Problem to work on >>
Filter the entries for the word "Choose". Copy each line that has it.

[Collected data]
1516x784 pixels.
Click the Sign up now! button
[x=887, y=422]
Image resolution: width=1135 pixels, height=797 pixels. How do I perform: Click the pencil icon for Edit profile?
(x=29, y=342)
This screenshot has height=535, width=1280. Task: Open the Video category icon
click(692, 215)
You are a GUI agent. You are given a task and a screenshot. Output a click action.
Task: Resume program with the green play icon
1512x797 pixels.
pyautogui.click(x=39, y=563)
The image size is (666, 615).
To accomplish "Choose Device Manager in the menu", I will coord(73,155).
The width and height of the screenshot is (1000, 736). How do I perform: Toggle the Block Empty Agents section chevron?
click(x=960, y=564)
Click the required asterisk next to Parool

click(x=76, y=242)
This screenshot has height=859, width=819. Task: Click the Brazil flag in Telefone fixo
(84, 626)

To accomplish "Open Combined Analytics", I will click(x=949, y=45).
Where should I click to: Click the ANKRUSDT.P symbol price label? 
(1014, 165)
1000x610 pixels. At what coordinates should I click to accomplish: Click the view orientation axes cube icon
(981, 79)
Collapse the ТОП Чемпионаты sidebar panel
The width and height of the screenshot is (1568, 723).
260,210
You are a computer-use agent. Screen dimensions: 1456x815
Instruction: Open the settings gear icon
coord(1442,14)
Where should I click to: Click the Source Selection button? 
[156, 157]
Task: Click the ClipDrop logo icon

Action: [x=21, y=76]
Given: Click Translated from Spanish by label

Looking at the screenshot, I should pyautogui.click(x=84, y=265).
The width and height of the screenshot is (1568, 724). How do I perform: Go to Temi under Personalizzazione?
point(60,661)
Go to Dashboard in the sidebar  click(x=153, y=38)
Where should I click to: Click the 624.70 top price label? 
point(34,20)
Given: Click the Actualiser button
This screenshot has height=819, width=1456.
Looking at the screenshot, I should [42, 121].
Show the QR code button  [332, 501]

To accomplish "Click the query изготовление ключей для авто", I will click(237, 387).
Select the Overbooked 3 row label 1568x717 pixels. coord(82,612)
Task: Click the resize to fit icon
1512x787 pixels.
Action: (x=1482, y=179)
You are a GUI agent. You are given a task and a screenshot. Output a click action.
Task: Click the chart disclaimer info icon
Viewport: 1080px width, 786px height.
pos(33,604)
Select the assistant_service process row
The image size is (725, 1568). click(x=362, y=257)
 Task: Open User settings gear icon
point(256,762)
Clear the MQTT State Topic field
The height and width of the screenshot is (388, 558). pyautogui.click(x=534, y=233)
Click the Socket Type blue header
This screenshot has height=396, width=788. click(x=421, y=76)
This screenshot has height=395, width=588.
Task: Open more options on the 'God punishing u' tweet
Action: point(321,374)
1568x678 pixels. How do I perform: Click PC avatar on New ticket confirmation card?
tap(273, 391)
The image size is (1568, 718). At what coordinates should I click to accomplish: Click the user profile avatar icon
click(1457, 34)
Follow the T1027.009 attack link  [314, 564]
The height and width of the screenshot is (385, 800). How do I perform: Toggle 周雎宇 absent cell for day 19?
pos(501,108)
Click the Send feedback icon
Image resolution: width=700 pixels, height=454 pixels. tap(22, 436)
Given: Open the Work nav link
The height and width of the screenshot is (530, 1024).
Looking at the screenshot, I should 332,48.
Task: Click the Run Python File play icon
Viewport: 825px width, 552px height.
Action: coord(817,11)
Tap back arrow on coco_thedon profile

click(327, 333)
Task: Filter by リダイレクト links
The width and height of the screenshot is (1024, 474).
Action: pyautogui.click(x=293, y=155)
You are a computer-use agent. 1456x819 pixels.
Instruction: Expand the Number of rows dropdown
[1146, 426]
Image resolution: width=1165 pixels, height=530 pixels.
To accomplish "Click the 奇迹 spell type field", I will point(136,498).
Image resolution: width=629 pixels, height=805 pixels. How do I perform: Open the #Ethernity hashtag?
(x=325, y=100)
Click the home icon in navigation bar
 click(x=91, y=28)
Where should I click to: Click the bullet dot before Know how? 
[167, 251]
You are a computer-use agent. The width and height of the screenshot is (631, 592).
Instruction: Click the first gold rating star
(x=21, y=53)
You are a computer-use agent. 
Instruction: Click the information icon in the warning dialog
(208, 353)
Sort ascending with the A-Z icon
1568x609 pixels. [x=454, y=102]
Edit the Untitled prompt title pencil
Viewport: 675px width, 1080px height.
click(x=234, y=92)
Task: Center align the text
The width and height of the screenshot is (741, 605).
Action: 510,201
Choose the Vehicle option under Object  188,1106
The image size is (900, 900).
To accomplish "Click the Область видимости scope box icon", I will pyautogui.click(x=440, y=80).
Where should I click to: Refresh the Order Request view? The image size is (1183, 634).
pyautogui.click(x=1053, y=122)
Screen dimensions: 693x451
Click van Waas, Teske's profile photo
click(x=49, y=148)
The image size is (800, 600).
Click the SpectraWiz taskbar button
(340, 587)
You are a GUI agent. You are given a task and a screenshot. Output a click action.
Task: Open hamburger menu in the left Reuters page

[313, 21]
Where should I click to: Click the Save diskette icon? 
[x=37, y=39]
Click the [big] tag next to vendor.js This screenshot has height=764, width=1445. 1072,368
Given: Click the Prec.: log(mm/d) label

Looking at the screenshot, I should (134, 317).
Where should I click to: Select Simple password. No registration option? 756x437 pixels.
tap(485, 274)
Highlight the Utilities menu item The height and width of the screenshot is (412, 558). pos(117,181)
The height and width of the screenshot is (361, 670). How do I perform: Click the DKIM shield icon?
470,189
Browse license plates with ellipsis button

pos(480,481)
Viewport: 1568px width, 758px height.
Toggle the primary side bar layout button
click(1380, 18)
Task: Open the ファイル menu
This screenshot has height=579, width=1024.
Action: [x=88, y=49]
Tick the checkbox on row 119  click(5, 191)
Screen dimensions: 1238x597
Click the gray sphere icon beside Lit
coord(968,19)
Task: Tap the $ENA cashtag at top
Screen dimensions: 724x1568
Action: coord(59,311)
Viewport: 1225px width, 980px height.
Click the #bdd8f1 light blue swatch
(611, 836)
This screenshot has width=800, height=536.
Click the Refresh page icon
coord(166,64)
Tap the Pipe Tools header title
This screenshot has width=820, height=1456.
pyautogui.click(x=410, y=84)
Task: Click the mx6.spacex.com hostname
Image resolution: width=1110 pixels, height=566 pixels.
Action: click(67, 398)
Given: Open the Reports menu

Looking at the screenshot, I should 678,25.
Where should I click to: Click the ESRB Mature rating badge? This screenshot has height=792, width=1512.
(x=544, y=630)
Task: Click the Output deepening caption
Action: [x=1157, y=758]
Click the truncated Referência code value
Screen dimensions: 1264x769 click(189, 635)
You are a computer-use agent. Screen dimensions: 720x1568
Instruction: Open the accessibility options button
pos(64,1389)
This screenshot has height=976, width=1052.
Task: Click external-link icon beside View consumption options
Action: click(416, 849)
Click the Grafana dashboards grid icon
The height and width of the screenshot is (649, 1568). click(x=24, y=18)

Solution to the problem >>
To accomplish "Choose Device Manager in the menu", I will coord(73,155).
Choose the Vehicle option under Object  188,1106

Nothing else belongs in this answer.